Dans leur rapport, les Députés définissent l’IAG comme un sous domaine de l’intelligence artificielle (“IA”), notion qui existe depuis plusieurs décennies[3], qui connaît un développement exponentiel[4] et qui peut être définie comme “un procédé qui permet à une machine de produire un résultat intellectuel reproduisant ou simulant l’intelligence humaine”, ayant pour particularité “de répondre à une situation nouvelle à partir de situations antérieures, simulant ainsi l’apprentissage humain”[5].

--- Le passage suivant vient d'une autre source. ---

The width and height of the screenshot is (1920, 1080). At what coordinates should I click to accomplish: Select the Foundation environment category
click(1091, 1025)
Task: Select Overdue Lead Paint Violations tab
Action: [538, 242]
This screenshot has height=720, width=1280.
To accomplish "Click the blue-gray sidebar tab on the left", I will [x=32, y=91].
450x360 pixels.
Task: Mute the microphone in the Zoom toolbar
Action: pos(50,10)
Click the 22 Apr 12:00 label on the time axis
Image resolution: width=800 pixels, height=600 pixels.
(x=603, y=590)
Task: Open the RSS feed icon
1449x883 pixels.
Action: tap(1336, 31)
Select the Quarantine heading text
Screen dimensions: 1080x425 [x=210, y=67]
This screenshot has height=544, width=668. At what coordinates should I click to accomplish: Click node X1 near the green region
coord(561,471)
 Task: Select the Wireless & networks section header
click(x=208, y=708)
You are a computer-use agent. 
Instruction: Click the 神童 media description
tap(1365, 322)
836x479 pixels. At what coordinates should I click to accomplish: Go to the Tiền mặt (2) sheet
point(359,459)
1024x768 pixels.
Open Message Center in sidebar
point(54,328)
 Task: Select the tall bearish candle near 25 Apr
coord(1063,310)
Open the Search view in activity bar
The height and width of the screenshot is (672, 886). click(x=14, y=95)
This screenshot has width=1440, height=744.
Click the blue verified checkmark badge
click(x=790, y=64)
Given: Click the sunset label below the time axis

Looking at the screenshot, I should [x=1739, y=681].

Aux termes du Rapport, l’IAG pourrait, quant à elle, être définie comme une technologie ayant pour “caractéristiques de produire rapidement des contenus originaux, visuels, sonores ou écrits, parfois grâce à une interface simple n’exigeant pas de compétences informatiques particulières”, étant ici précisé que celle-ci comprend “les modèles de langage (large language model ou LLM en anglais) [qui] permettent de converser dans une langue humaine avec l’IAG”[6].
Le Rapport souligne que la mise à disposition du grand public de l’IAG, au travers d’outil comme ChatGPT, a mis sur le devant de la scène certaines problématiques, nouvelles ou préexistantes. Elle soulève en effet de nombreuses interrogations relatives à la conformité de ces outils avec la législation en matière de protection de données personnelles, à l’utilisation du contenu généré en matière de responsabilité civile voire pénale, ou encore à la protection des libertés fondamentales au regard du potentiel de ces technologies en matière de manipulation de l’information[7].
En témoignent par exemple l’usage de plus en plus fréquent de ces technologies par les forces de police et les questionnements en matière d’usage éthique en découlant, ayant conduit à des initiatives de Soft Law tels que le Toolkit for responsible AI Innovation in Law Enforcement, publié conjointement en 2023 par Interpol et l’Institut interrégional de recherche des Nations Unies sur la criminalité et la justice[8].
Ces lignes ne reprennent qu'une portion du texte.